Holbein_ladysquirrelstarling_large

Our now-traditional Easter Squirrel for 2007 is Han Holbein the Younger's portrait, ca. 1527, of A Squirrel with a Starling and Lady A Lady with a Squirrel and Starling.  As in 2006, the featured work depicts a Squirrel Enchained, although this one seems a bit more contented with his lot than last year's sad wee beastie.

This painting usually hangs in London's National Gallery, but I first stumbled upon it online earlier this year when it was on loan for the big Holbein show at Tate Britain.  (The Tate has been dropping its "H"es lately, having moved straight on from Holbein to Hogarth, with Hockney forthcoming.)

Unlike most Holbein portraits, the human subject of this one is not named, and there has been a good deal of perplexity over the years as to who this squirrelophilic woman might be.   A plausible theory was finally offered in 2004, when

a research associate at the University of East Anglia - David J. King - saw a photograph of the portrait in a catalogue to which he was contributing. 

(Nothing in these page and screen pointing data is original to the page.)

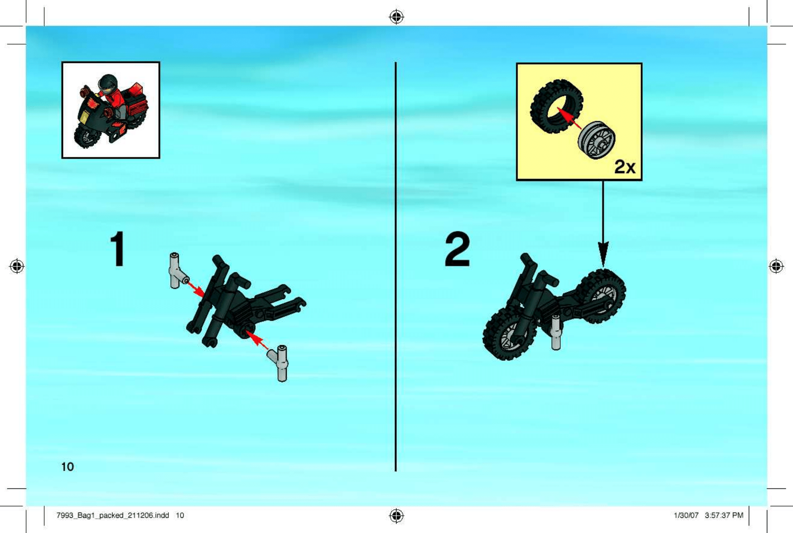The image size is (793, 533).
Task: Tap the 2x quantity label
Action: pyautogui.click(x=625, y=167)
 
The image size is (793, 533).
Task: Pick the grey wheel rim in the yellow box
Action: pyautogui.click(x=597, y=140)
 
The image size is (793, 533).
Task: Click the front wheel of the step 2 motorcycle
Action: pyautogui.click(x=509, y=333)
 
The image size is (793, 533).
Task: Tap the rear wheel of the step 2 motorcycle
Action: pyautogui.click(x=601, y=296)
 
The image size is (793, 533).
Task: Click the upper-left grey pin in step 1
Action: pyautogui.click(x=177, y=271)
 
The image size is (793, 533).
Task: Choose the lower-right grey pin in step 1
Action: pyautogui.click(x=280, y=363)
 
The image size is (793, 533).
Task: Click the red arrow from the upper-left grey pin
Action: pyautogui.click(x=196, y=289)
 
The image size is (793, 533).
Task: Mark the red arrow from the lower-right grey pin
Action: pyautogui.click(x=257, y=340)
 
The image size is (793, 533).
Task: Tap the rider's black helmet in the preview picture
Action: pyautogui.click(x=107, y=83)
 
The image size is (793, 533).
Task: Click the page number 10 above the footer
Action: pyautogui.click(x=67, y=467)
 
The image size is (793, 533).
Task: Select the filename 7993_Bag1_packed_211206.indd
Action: pyautogui.click(x=112, y=515)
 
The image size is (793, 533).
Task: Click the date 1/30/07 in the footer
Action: pyautogui.click(x=686, y=515)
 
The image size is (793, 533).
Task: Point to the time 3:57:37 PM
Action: pyautogui.click(x=724, y=515)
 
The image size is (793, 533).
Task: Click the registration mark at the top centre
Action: pyautogui.click(x=396, y=17)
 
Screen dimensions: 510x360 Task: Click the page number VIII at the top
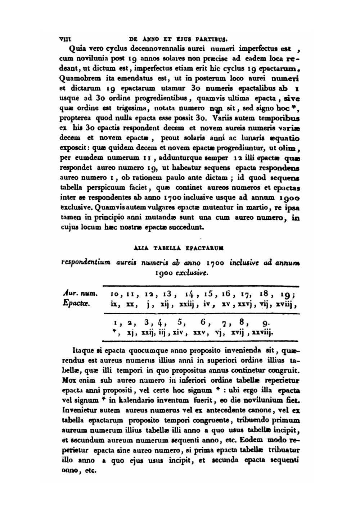click(65, 37)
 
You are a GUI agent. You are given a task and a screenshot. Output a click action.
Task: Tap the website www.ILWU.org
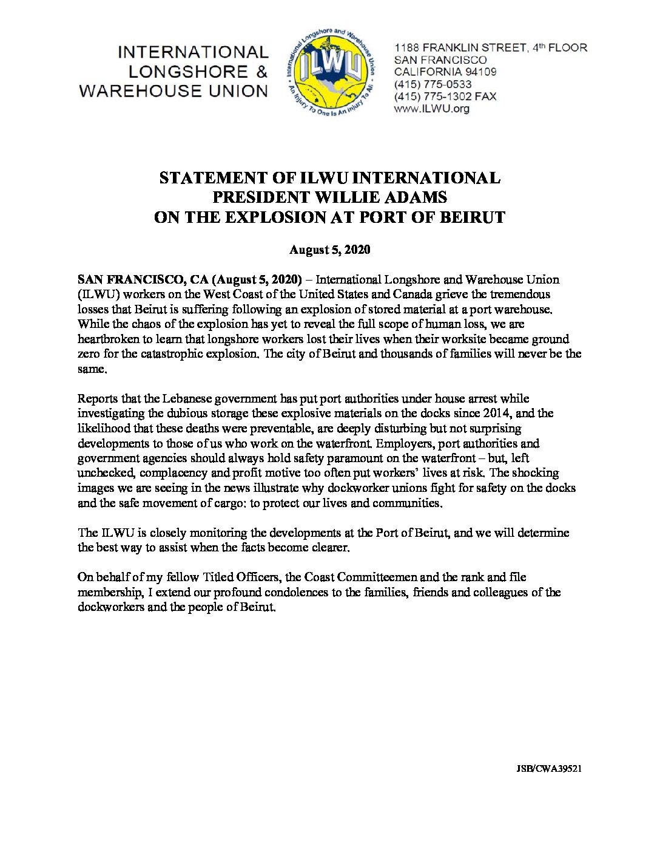click(431, 109)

He recognised the squirrel as the emblem of the Lovell family who lived in East Harling in Norfolk and was able to refer back to other uses of squirrels in the stained glass windows and the tombs in their parish church of St Peter and St Paul.  From there, a likely connection was suggested to Anne Lovell, the wife of the owner of the nearby Lovell estates.  At the time, the name of the bird and the town of East Harling had a similar pronunciation further implying that the starling was a clever visual pun.

The National Gallery assumes that Mrs. Lovell, if that is who she is, did not sit for her portrait with either the squirrel or the starling present.  Following the established artistic practice of his day, Holbein painted the two animals separately before Photoshopping them in to the final composition.

Happy Easter!

SQUIRRELSOME INCIDENTALS:

  • Researcher David King's own account of his curatorial sleuthing leading to the identity of the sitter is available here.
  • The Squirrel portrait first came to the National Gallery in 1992, and turns out to have been purchased in part with funds donated by J. Paul Getty.  As I discovered during last Sunday's visit, Mr. Getty's own establishment is currently playing host to another fine Holbein, the 1543 Portrait of Robert Cheseman and his falcon.  That portrait usually hangs in the MauritsHuis in The Hague, where it keeps very impressive company -- Girl with a Pearl Earring, anyone? -- among the top 10 works in the collection.  It comes to the Getty direct from its own prior loan to the Tate exhibition. 

The portrait of Mr. Cheseman contains no squirrels.  It is to be hoped that his falcon didn't, either.